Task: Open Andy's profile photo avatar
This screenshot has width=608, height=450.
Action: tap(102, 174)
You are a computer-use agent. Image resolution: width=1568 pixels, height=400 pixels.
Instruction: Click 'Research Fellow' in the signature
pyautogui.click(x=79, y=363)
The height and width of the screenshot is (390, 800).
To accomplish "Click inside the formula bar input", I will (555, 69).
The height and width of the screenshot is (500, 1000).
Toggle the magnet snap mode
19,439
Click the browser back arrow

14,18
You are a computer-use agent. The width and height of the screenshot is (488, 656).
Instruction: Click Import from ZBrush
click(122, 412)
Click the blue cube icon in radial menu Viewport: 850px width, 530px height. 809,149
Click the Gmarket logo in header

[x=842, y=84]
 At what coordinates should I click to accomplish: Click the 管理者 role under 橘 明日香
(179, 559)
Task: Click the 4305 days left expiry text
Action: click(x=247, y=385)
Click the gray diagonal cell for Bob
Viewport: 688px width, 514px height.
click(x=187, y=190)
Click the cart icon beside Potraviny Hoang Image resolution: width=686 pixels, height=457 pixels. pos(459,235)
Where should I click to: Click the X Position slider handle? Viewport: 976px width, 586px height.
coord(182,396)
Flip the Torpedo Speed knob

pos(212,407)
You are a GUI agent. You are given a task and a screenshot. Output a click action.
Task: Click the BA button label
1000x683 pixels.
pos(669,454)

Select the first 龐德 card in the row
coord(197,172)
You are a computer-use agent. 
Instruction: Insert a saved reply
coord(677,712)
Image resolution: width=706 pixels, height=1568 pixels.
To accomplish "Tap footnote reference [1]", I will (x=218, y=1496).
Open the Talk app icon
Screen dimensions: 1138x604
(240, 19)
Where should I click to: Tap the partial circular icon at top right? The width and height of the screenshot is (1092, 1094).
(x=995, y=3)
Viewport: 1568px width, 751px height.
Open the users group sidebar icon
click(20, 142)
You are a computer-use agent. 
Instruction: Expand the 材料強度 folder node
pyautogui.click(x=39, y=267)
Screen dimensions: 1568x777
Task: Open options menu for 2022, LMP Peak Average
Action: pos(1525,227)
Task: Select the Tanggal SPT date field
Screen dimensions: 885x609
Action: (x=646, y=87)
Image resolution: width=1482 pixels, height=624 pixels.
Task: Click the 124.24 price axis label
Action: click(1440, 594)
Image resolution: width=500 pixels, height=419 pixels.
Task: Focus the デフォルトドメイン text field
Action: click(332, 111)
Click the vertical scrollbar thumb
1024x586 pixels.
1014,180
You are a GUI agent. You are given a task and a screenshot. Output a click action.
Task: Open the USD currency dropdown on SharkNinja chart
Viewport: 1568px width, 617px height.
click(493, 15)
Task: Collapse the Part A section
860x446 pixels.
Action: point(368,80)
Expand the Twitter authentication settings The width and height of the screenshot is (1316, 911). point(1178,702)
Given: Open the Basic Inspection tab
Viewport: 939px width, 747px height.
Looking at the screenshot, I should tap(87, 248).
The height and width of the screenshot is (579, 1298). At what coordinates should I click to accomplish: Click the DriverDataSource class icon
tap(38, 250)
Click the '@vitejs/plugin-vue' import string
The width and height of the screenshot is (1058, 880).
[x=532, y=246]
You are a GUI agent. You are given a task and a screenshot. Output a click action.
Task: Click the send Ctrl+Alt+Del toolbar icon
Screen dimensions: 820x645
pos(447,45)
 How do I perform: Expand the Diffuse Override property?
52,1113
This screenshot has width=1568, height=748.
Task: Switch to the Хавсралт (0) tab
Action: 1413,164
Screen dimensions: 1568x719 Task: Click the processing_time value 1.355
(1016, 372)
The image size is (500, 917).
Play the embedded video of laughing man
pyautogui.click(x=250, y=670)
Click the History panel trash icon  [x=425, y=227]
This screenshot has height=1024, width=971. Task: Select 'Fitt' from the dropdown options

-- -- --

» **Task**
An answer is complete only when it holds every line above containing the string "computer".

» **Your response**
You are a computer-use agent. Image resolution: width=1568 pixels, height=400 pixels.
You are a computer-use agent. The width and height of the screenshot is (488, 656).
You are a computer-use agent. 
You are a computer-use agent. 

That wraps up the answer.